Ancaman perusak bumi, sama sekali tak membuatnya keder. Apalagi ancaman dari patroli asing itu tak membuatnya gentar. “ Kami meminta waktu untuk menunggu kapal kami kembali”, setelah itu komunikasi terputus.

Suasana semakin tegang karena kapal patroli semakin mendekat. Sesampai di kapal, Ars dan Angga menyerahkan sampel kepenanggungjawab laboratorium. Nahkoda memutar haluan kapal, ia mengarahkan kapal menyisiri pantai selatan, dengan rencana mengitar bagian barat pulau. Dia bergerak perlahan, tidak mengrahkan sepenuh tenaga seperti saat mereka datang.

***
Gelombang terus tenang, pencapaian pelabuahan madura dapat dicapai dari 8 jam. Artinya sekitar isya, kapal pesiar akan sampai. Dengan mata telanjang, kerlip lampu rumah mulai terlihat dari kejauhan. Tak banyak warga yang menyadari kehadiran kapal Joko Tole itu datang, hanya pemda yang sebagai aktifis lingkungan saja yang mengetahui hal itu.
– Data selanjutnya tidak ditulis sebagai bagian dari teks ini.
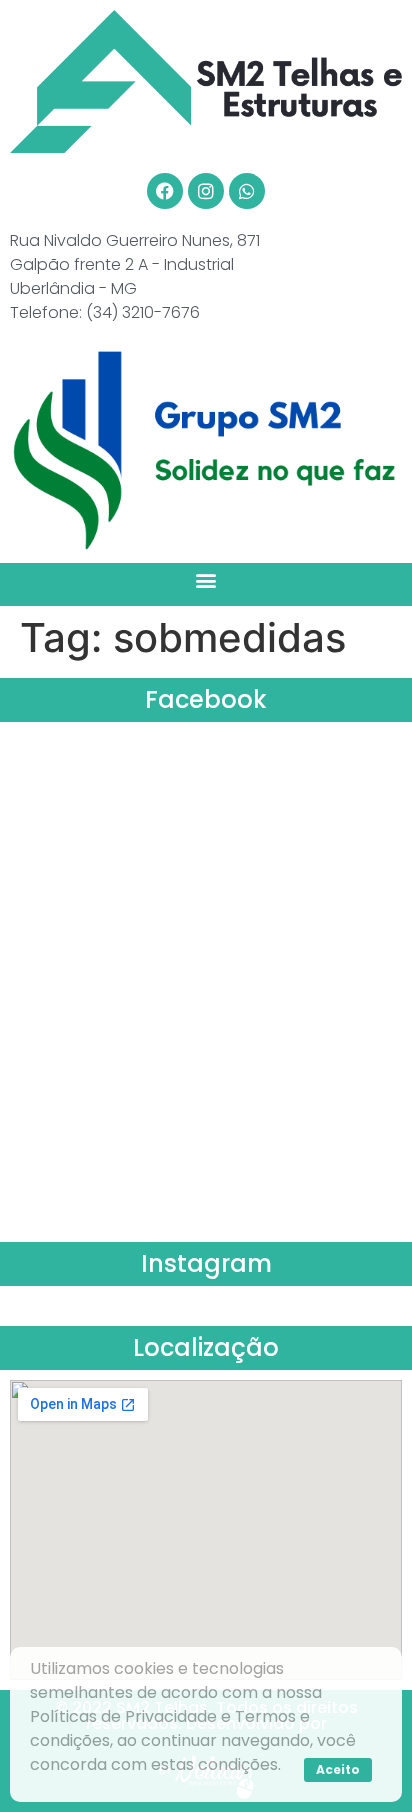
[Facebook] (165, 191)
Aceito (338, 1769)
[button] (206, 579)
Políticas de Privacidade (123, 1716)
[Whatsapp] (247, 191)
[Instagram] (206, 191)
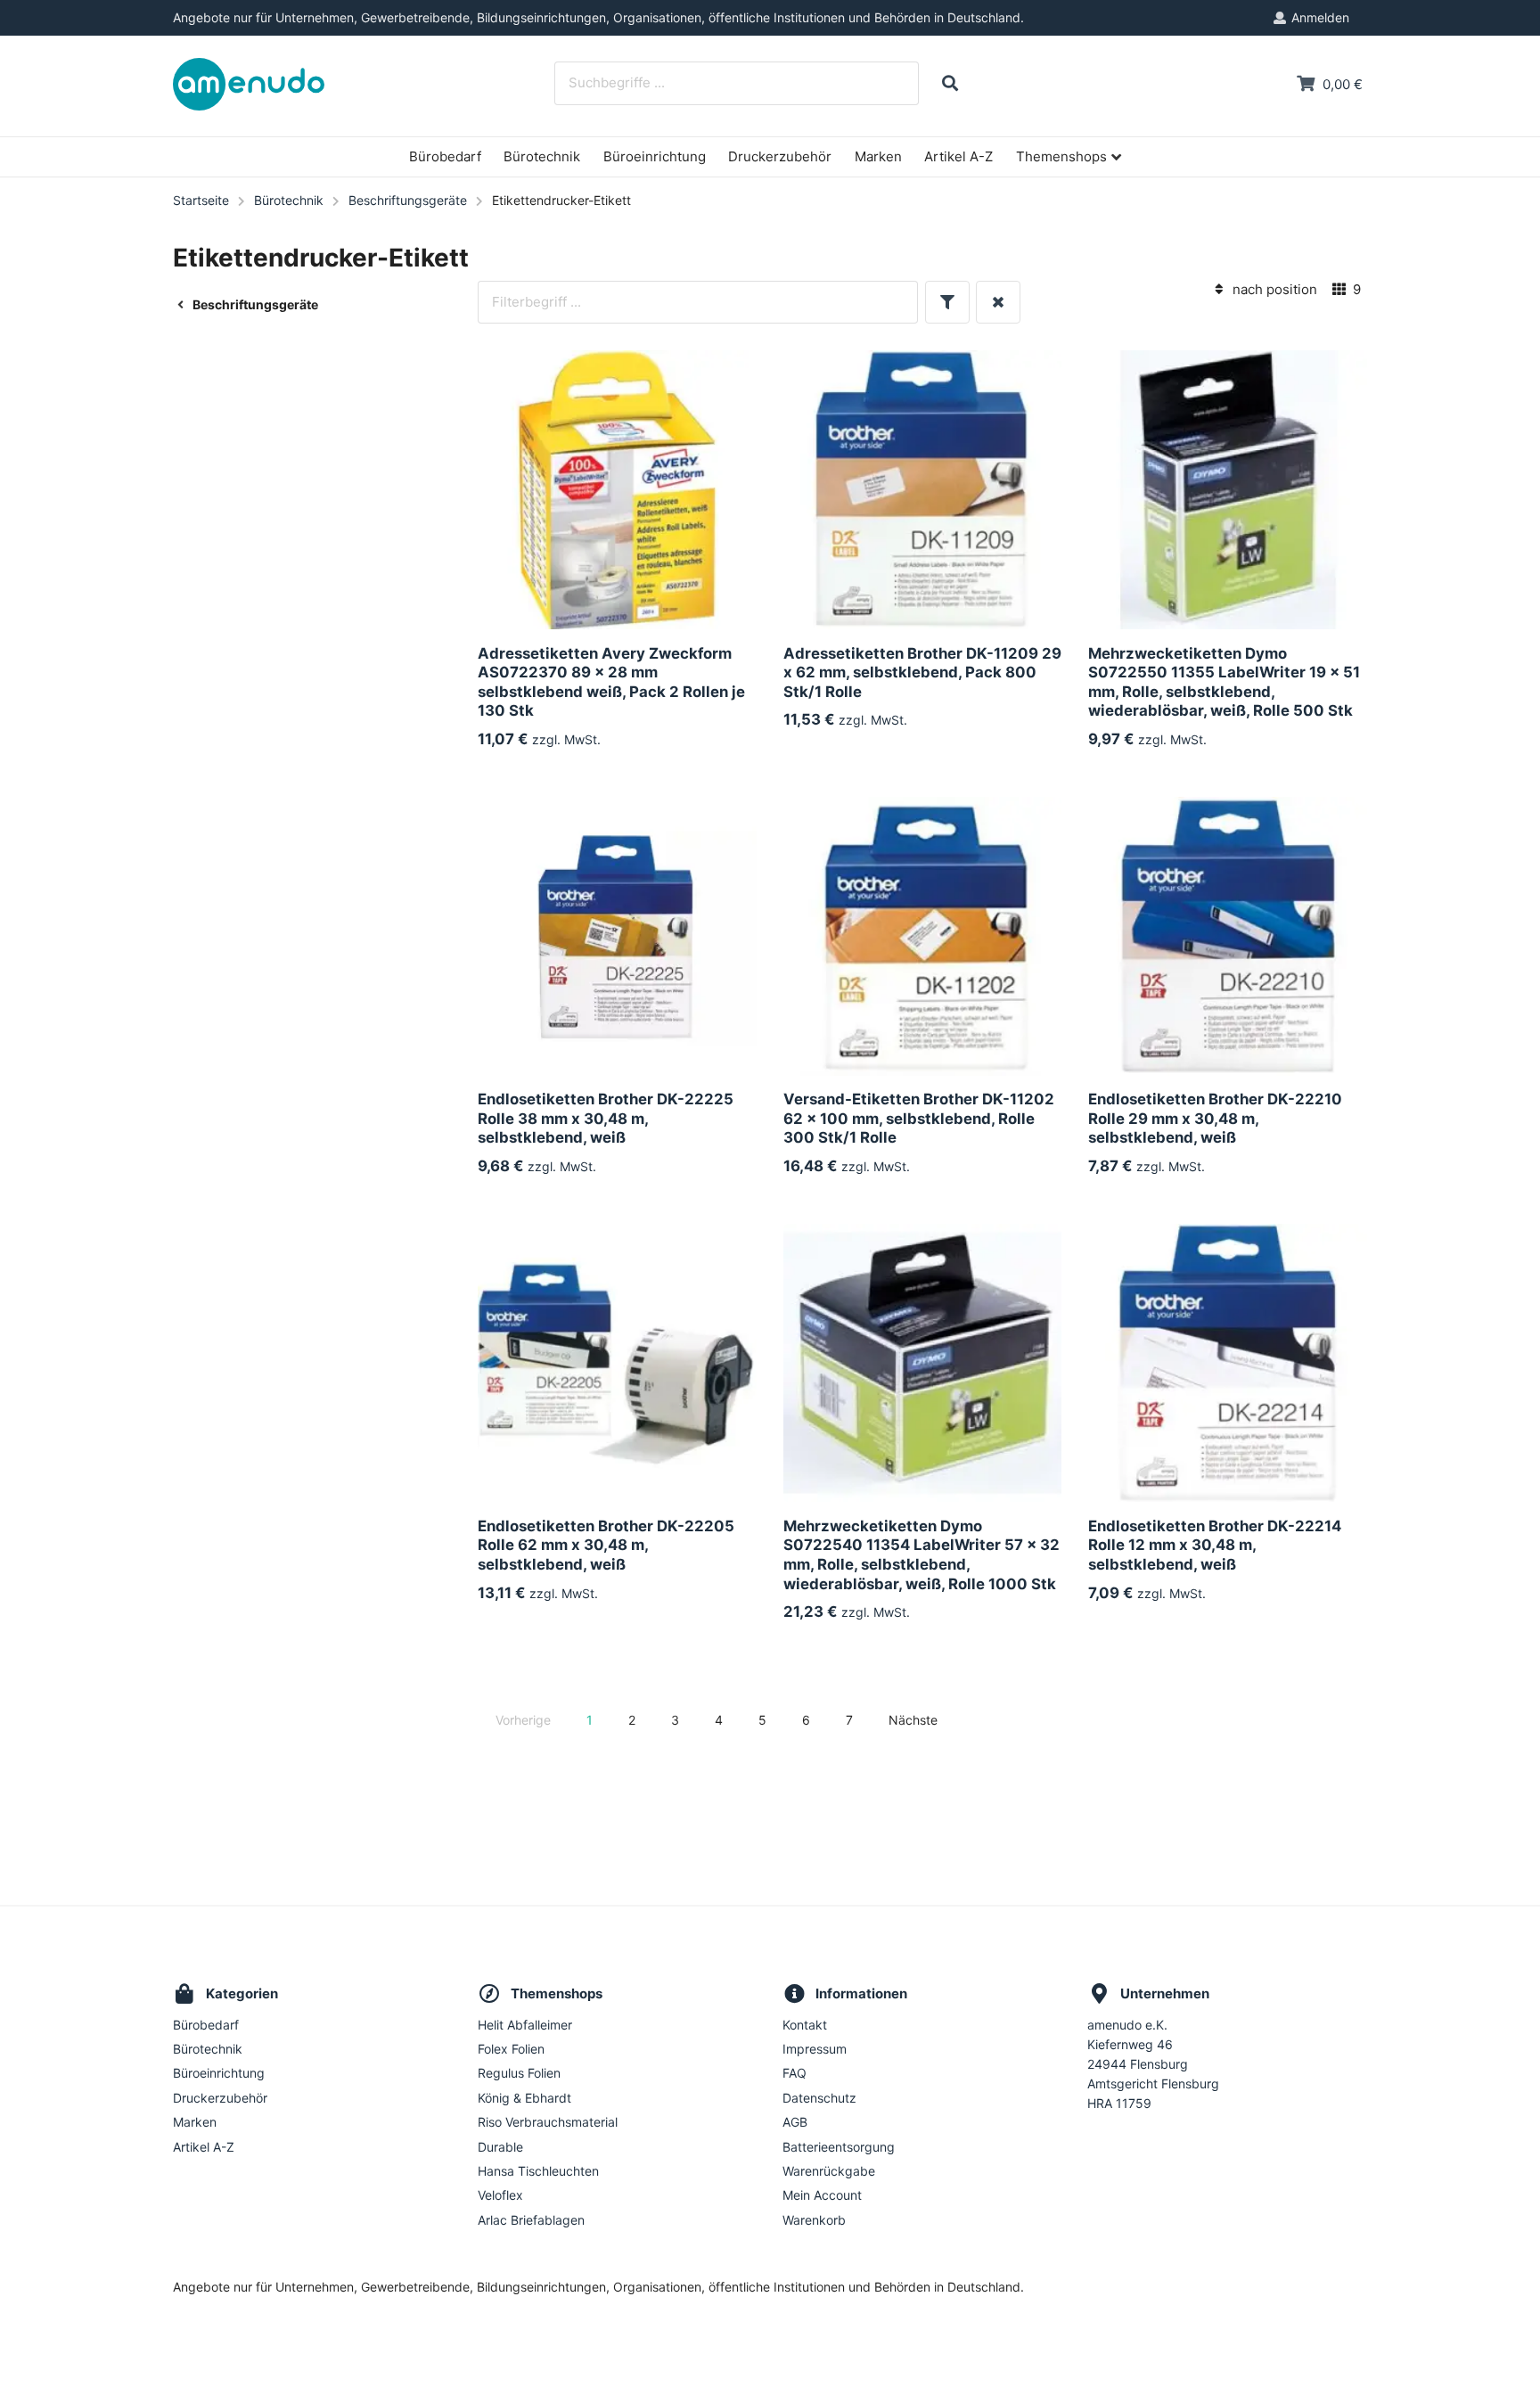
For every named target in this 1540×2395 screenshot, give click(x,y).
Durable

Setelah sepekan bergulat membersihkan sisa tumpahan minyak, Angga dan Ars merasa sudah waktunya untuk menanam bibit rumput laut dari jenis alga merah, atau Rhodipoy Ceac di pulau Rote, pulau yang dihuni 100 ribu juta lebih. Dari satu bibit bisa dipanen 15-20 kali, sebelum ditanami bibit baru. Diperkirakan perairan di area ini ada 55 ribu Hektar cocok ditanami rumput laut.

Semoga tak ada lagi tumpahan minyak yang memusnakan bibit rumput laut mereka. Sebab harapan, sangat berharga untuk diperjuangkan. Jika tidak berhasil mencegah kerusakan ekosistem, penurunan kualitas dan keindahan alam di bumi. Itu adalah tanda alam sedang mengalami kehancuran...

 

Terispirasi dari novel Dunia Anna.(250516)

Alif Vidia S., putri Daerah Tuban yang akhir-akhir ini demam menulis sastra. Sejak tahun 2012 menjadi mahasiswa Prodi Pendidikan Bahasa dan Sastra Indonesia, kini merampungkan tugas akhir dan aktif menjadi anggota Kostra Unirow Tuban.